From: david.karr on
I'm writing a script that will (among other things) search the content
of a target element at a revision for a particular substring. In fact,
it will iterate through the available revisions for an element,
searching for the substring.

In looking at the numerous SVN Perl packages, I started with
"SVN::Client". This gives me a convenient interface to get the
revision numbers available for a target element.

Next, I have to be able to get the text content of the target element
at each of those revisions, in order to search for a substring. The
only obvious interface in SVN::Client that gives me access to the
element content is the "cat()" method, which writes the content to a
file descriptor. I suppose I could get this to work, but this seems
pretty indirect.

Assuming I'm not missing a different way to do this with SVN::Client,
among the numerous other SVN Perl packages, is there another one that
would give me convenient access to the content of an element at a
revision?
From: Christian Winter on
david.karr wrote:
[...]
> Next, I have to be able to get the text content of the target element
> at each of those revisions, in order to search for a substring. The
> only obvious interface in SVN::Client that gives me access to the
> element content is the "cat()" method, which writes the content to a
> file descriptor. I suppose I could get this to work, but this seems
> pretty indirect.
>
> Assuming I'm not missing a different way to do this with SVN::Client,
> among the numerous other SVN Perl packages, is there another one that
> would give me convenient access to the content of an element at a
> revision?

You can always use Perl's feature of "in memory" files to avoid
writing to disk and re-reading the contents:

my $memfile;
open( CURRFILE, ">", \$memfile)
or die "Failed to open in-memory file: $!";
$ctx->cat(\*CURRFILE, $target, $revision, $pool);

-Chris
From: david.karr on
On Apr 20, 8:34 pm, Christian Winter <thepoet_nos...(a)arcor.de> wrote:
> david.karr wrote:
>
> [...]
>
> > Next, I have to be able to get the text content of the target element
> > at each of those revisions, in order to search for a substring.  The
> > only obvious interface in SVN::Client that gives me access to the
> > element content is the "cat()" method, which writes the content to a
> > file descriptor.
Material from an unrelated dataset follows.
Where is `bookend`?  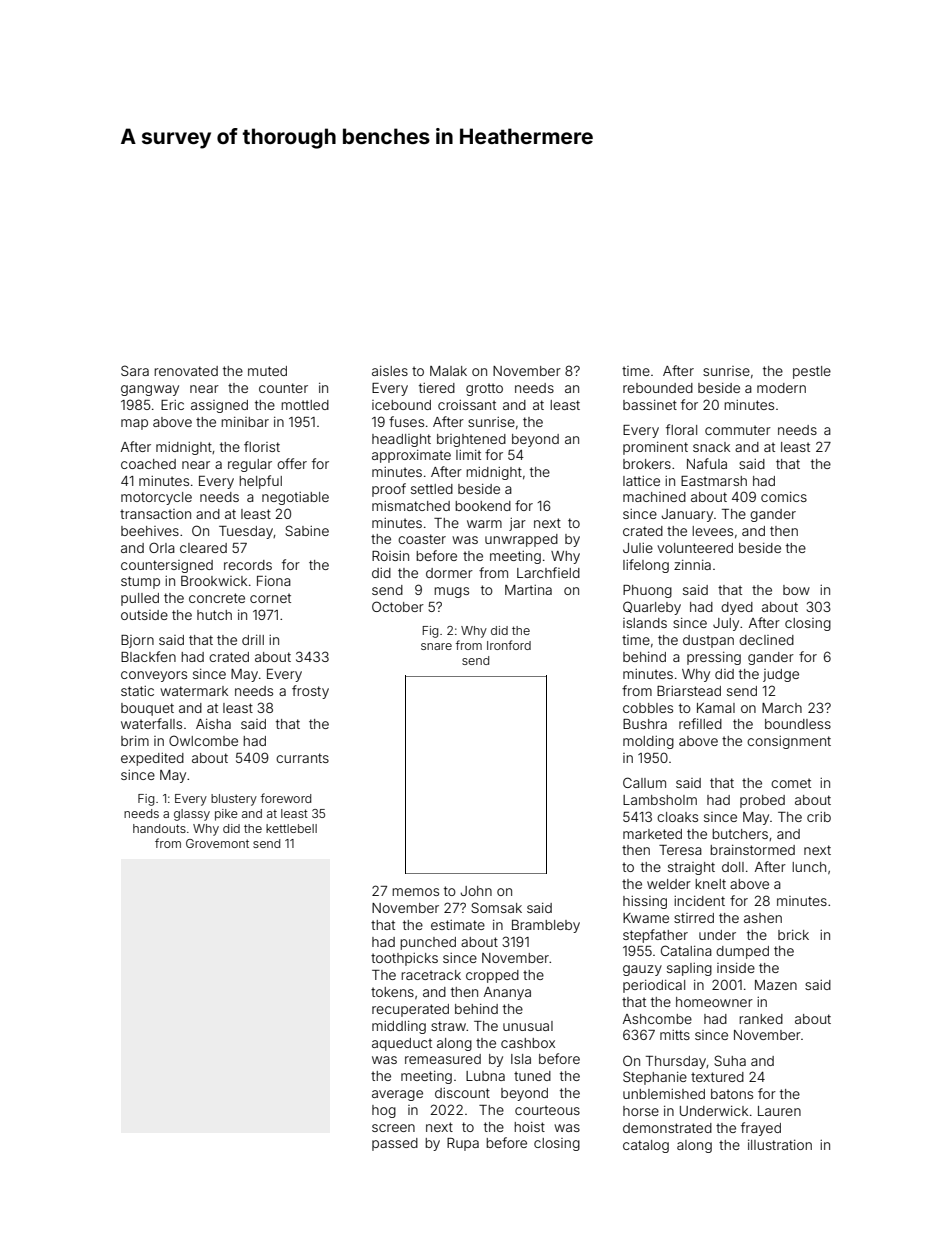
bookend is located at coordinates (483, 506).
I suppose I could get this to work, but this seems
> > pretty indirect.
>
> > Assuming I'm not missing a different way to do this with SVN::Client,
> > among the numerous other SVN Perl packages, is there another one that
> > would give me convenient access to the content of an element at a
> > revision?
>
> You can always use Perl's feature of "in memory" files to avoid
> writing to disk and re-reading the contents:
>
> my $memfile;
> open( CURRFILE, ">", \$memfile)
>    or die "Failed to open in-memory file: $!";
> $ctx->cat(\*CURRFILE, $target, $revision, $pool);
>
> -Chris

Ok, I think this basically works, but I'm finding that some revisions
of an element fail with a "Filesystem has no item: File not found:
revision ..." error. I got the list of revisions to check with
something like this:

$ctx->log([$opt_element], 1, "HEAD", 1, 0, \&addToRevisionsList);

sub addToRevisionsList($$$$$$) {
my ($changed_paths, $revision, $author, $date, $message) = @_;
print "revision[" . $revision . "]\n";
push(@revisionsList, $revision);
}

When I later try to iterate through them with something like this:

for my $revision (@revisionsList) {
print $revision . "\n";
my $memfile;
open( CURRFILE, ">", \$memfile)
or die "Failed to open in-memory file: $!";
$ctx->cat(\*CURRFILE, $opt_element, $revision);
print "file[" . $memfile . "]\n";
}

The first few entries in the revisions list fails with that error. I
tried manually submitting the last revision in the list, and that
works fine.

How can I either only run "cat()" on revisions where I somehow know
it's going to work, or safely fail the "cat()" calls that don't have a
file associated with them? In the current state of the script, the
first "cat()" that fails kills the script.